◆ Exercise: Please render every line of the material below as a JSON list of strings, one string per line, with blank lines left out.

◆ Material provided:
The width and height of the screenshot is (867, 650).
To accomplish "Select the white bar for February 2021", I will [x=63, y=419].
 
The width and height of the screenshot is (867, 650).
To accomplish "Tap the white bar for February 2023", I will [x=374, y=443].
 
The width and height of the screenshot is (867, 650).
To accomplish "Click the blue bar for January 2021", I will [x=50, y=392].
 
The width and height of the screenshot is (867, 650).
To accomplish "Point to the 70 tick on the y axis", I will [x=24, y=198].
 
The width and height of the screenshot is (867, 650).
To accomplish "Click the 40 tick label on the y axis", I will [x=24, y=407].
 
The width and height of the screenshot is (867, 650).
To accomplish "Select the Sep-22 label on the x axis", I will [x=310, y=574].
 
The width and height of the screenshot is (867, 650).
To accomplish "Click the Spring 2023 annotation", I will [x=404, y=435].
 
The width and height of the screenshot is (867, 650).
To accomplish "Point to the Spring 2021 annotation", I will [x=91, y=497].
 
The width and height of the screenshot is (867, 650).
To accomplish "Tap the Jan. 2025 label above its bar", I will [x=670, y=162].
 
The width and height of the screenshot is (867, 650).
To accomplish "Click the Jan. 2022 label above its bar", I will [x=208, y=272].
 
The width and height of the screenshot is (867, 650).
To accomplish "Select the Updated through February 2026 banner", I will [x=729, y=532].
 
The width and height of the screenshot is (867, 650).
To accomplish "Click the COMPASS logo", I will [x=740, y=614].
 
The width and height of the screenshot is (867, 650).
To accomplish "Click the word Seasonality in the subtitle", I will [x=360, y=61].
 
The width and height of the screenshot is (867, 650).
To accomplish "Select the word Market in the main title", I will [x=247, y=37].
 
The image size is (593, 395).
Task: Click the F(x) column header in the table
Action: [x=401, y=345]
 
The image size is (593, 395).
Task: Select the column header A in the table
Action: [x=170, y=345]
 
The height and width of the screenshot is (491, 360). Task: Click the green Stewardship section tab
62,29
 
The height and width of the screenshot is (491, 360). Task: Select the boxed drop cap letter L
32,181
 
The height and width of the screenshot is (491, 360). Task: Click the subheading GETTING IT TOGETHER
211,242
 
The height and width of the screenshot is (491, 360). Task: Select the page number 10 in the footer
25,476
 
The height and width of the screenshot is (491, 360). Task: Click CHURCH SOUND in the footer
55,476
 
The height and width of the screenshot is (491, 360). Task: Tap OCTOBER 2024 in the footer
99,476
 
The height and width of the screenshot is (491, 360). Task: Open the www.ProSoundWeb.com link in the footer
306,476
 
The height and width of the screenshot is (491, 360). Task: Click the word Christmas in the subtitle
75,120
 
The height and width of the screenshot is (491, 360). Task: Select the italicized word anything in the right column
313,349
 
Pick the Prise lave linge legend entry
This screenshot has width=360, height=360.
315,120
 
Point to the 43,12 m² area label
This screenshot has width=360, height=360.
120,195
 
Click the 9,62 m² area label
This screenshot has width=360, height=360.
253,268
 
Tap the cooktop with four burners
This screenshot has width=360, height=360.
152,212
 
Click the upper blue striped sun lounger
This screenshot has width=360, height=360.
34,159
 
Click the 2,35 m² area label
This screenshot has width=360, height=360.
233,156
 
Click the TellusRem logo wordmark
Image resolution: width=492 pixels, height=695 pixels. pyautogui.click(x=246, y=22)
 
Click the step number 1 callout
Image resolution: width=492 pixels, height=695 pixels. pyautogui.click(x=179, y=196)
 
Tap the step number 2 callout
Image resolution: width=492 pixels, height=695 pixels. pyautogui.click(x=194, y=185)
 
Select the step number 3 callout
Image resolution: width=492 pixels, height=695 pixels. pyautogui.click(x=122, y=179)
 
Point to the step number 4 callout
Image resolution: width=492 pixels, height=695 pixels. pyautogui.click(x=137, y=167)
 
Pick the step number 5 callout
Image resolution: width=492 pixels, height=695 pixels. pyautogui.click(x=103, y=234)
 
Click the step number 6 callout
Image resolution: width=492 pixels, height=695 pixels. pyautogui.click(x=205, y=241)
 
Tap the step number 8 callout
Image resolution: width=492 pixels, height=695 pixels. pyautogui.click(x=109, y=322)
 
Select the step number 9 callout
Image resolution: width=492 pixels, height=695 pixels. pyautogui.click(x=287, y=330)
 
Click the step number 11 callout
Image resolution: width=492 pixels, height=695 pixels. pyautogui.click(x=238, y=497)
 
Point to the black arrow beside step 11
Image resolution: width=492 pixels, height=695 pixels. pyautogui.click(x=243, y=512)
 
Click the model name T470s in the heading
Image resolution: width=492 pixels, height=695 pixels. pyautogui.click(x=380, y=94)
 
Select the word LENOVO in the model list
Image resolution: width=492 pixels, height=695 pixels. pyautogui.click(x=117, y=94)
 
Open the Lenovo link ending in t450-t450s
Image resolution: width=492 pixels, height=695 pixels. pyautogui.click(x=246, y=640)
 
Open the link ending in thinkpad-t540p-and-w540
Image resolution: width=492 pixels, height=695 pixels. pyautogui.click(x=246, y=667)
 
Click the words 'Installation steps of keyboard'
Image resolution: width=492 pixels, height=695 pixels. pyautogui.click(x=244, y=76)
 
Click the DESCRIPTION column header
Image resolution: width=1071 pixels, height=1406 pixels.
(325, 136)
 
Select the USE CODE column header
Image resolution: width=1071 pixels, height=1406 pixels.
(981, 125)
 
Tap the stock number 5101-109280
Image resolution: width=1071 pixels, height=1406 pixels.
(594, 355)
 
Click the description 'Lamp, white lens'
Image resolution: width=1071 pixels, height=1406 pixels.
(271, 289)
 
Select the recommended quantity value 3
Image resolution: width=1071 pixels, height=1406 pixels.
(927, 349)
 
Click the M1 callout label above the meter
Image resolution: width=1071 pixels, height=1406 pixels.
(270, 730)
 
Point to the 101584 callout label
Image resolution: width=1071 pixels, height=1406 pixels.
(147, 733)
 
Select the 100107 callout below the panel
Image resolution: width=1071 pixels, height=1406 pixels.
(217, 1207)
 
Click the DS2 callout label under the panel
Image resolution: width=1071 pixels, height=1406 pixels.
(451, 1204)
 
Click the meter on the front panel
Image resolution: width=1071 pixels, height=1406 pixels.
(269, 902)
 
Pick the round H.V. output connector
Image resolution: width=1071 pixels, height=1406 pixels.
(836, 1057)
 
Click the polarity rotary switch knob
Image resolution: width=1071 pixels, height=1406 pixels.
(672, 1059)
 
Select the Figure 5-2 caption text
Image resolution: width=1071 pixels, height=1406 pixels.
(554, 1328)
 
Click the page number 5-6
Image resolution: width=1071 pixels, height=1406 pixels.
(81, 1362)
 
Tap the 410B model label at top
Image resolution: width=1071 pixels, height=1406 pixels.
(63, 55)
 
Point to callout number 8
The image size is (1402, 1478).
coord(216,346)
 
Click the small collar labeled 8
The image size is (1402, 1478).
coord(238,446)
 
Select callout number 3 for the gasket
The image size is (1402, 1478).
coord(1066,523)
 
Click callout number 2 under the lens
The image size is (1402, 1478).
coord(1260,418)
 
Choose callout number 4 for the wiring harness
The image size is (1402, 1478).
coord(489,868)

◆ Output for this task:
[
  "The width and height of the screenshot is (867, 650).",
  "To accomplish \"Select the white bar for February 2021\", I will [x=63, y=419].",
  "The width and height of the screenshot is (867, 650).",
  "To accomplish \"Tap the white bar for February 2023\", I will [x=374, y=443].",
  "The width and height of the screenshot is (867, 650).",
  "To accomplish \"Click the blue bar for January 2021\", I will [x=50, y=392].",
  "The width and height of the screenshot is (867, 650).",
  "To accomplish \"Point to the 70 tick on the y axis\", I will [x=24, y=198].",
  "The width and height of the screenshot is (867, 650).",
  "To accomplish \"Click the 40 tick label on the y axis\", I will [x=24, y=407].",
  "The width and height of the screenshot is (867, 650).",
  "To accomplish \"Select the Sep-22 label on the x axis\", I will [x=310, y=574].",
  "The width and height of the screenshot is (867, 650).",
  "To accomplish \"Click the Spring 2023 annotation\", I will [x=404, y=435].",
  "The width and height of the screenshot is (867, 650).",
  "To accomplish \"Point to the Spring 2021 annotation\", I will [x=91, y=497].",
  "The width and height of the screenshot is (867, 650).",
  "To accomplish \"Tap the Jan. 2025 label above its bar\", I will [x=670, y=162].",
  "The width and height of the screenshot is (867, 650).",
  "To accomplish \"Click the Jan. 2022 label above its bar\", I will [x=208, y=272].",
  "The width and height of the screenshot is (867, 650).",
  "To accomplish \"Select the Updated through February 2026 banner\", I will [x=729, y=532].",
  "The width and height of the screenshot is (867, 650).",
  "To accomplish \"Click the COMPASS logo\", I will [x=740, y=614].",
  "The width and height of the screenshot is (867, 650).",
  "To accomplish \"Click the word Seasonality in the subtitle\", I will [x=360, y=61].",
  "The width and height of the screenshot is (867, 650).",
  "To accomplish \"Select the word Market in the main title\", I will [x=247, y=37].",
  "The image size is (593, 395).",
  "Task: Click the F(x) column header in the table",
  "Action: [x=401, y=345]",
  "The image size is (593, 395).",
  "Task: Select the column header A in the table",
  "Action: [x=170, y=345]",
  "The height and width of the screenshot is (491, 360). Task: Click the green Stewardship section tab",
  "62,29",
  "The height and width of the screenshot is (491, 360). Task: Select the boxed drop cap letter L",
  "32,181",
  "The height and width of the screenshot is (491, 360). Task: Click the subheading GETTING IT TOGETHER",
  "211,242",
  "The height and width of the screenshot is (491, 360). Task: Select the page number 10 in the footer",
  "25,476",
  "The height and width of the screenshot is (491, 360). Task: Click CHURCH SOUND in the footer",
  "55,476",
  "The height and width of the screenshot is (491, 360). Task: Tap OCTOBER 2024 in the footer",
  "99,476",
  "The height and width of the screenshot is (491, 360). Task: Open the www.ProSoundWeb.com link in the footer",
  "306,476",
  "The height and width of the screenshot is (491, 360). Task: Click the word Christmas in the subtitle",
  "75,120",
  "The height and width of the screenshot is (491, 360). Task: Select the italicized word anything in the right column",
  "313,349",
  "Pick the Prise lave linge legend entry",
  "This screenshot has width=360, height=360.",
  "315,120",
  "Point to the 43,12 m² area label",
  "This screenshot has width=360, height=360.",
  "120,195",
  "Click the 9,62 m² area label",
  "This screenshot has width=360, height=360.",
  "253,268",
  "Tap the cooktop with four burners",
  "This screenshot has width=360, height=360.",
  "152,212",
  "Click the upper blue striped sun lounger",
  "This screenshot has width=360, height=360.",
  "34,159",
  "Click the 2,35 m² area label",
  "This screenshot has width=360, height=360.",
  "233,156",
  "Click the TellusRem logo wordmark",
  "Image resolution: width=492 pixels, height=695 pixels. pyautogui.click(x=246, y=22)",
  "Click the step number 1 callout",
  "Image resolution: width=492 pixels, height=695 pixels. pyautogui.click(x=179, y=196)",
  "Tap the step number 2 callout",
  "Image resolution: width=492 pixels, height=695 pixels. pyautogui.click(x=194, y=185)",
  "Select the step number 3 callout",
  "Image resolution: width=492 pixels, height=695 pixels. pyautogui.click(x=122, y=179)",
  "Point to the step number 4 callout",
  "Image resolution: width=492 pixels, height=695 pixels. pyautogui.click(x=137, y=167)",
  "Pick the step number 5 callout",
  "Image resolution: width=492 pixels, height=695 pixels. pyautogui.click(x=103, y=234)",
  "Click the step number 6 callout",
  "Image resolution: width=492 pixels, height=695 pixels. pyautogui.click(x=205, y=241)",
  "Tap the step number 8 callout",
  "Image resolution: width=492 pixels, height=695 pixels. pyautogui.click(x=109, y=322)",
  "Select the step number 9 callout",
  "Image resolution: width=492 pixels, height=695 pixels. pyautogui.click(x=287, y=330)",
  "Click the step number 11 callout",
  "Image resolution: width=492 pixels, height=695 pixels. pyautogui.click(x=238, y=497)",
  "Point to the black arrow beside step 11",
  "Image resolution: width=492 pixels, height=695 pixels. pyautogui.click(x=243, y=512)",
  "Click the model name T470s in the heading",
  "Image resolution: width=492 pixels, height=695 pixels. pyautogui.click(x=380, y=94)",
  "Select the word LENOVO in the model list",
  "Image resolution: width=492 pixels, height=695 pixels. pyautogui.click(x=117, y=94)",
  "Open the Lenovo link ending in t450-t450s",
  "Image resolution: width=492 pixels, height=695 pixels. pyautogui.click(x=246, y=640)",
  "Open the link ending in thinkpad-t540p-and-w540",
  "Image resolution: width=492 pixels, height=695 pixels. pyautogui.click(x=246, y=667)",
  "Click the words 'Installation steps of keyboard'",
  "Image resolution: width=492 pixels, height=695 pixels. pyautogui.click(x=244, y=76)",
  "Click the DESCRIPTION column header",
  "Image resolution: width=1071 pixels, height=1406 pixels.",
  "(325, 136)",
  "Select the USE CODE column header",
  "Image resolution: width=1071 pixels, height=1406 pixels.",
  "(981, 125)",
  "Tap the stock number 5101-109280",
  "Image resolution: width=1071 pixels, height=1406 pixels.",
  "(594, 355)",
  "Click the description 'Lamp, white lens'",
  "Image resolution: width=1071 pixels, height=1406 pixels.",
  "(271, 289)",
  "Select the recommended quantity value 3",
  "Image resolution: width=1071 pixels, height=1406 pixels.",
  "(927, 349)",
  "Click the M1 callout label above the meter",
  "Image resolution: width=1071 pixels, height=1406 pixels.",
  "(270, 730)",
  "Point to the 101584 callout label",
  "Image resolution: width=1071 pixels, height=1406 pixels.",
  "(147, 733)",
  "Select the 100107 callout below the panel",
  "Image resolution: width=1071 pixels, height=1406 pixels.",
  "(217, 1207)",
  "Click the DS2 callout label under the panel",
  "Image resolution: width=1071 pixels, height=1406 pixels.",
  "(451, 1204)",
  "Click the meter on the front panel",
  "Image resolution: width=1071 pixels, height=1406 pixels.",
  "(269, 902)",
  "Pick the round H.V. output connector",
  "Image resolution: width=1071 pixels, height=1406 pixels.",
  "(836, 1057)",
  "Click the polarity rotary switch knob",
  "Image resolution: width=1071 pixels, height=1406 pixels.",
  "(672, 1059)",
  "Select the Figure 5-2 caption text",
  "Image resolution: width=1071 pixels, height=1406 pixels.",
  "(554, 1328)",
  "Click the page number 5-6",
  "Image resolution: width=1071 pixels, height=1406 pixels.",
  "(81, 1362)",
  "Tap the 410B model label at top",
  "Image resolution: width=1071 pixels, height=1406 pixels.",
  "(63, 55)",
  "Point to callout number 8",
  "The image size is (1402, 1478).",
  "coord(216,346)",
  "Click the small collar labeled 8",
  "The image size is (1402, 1478).",
  "coord(238,446)",
  "Select callout number 3 for the gasket",
  "The image size is (1402, 1478).",
  "coord(1066,523)",
  "Click callout number 2 under the lens",
  "The image size is (1402, 1478).",
  "coord(1260,418)",
  "Choose callout number 4 for the wiring harness",
  "The image size is (1402, 1478).",
  "coord(489,868)"
]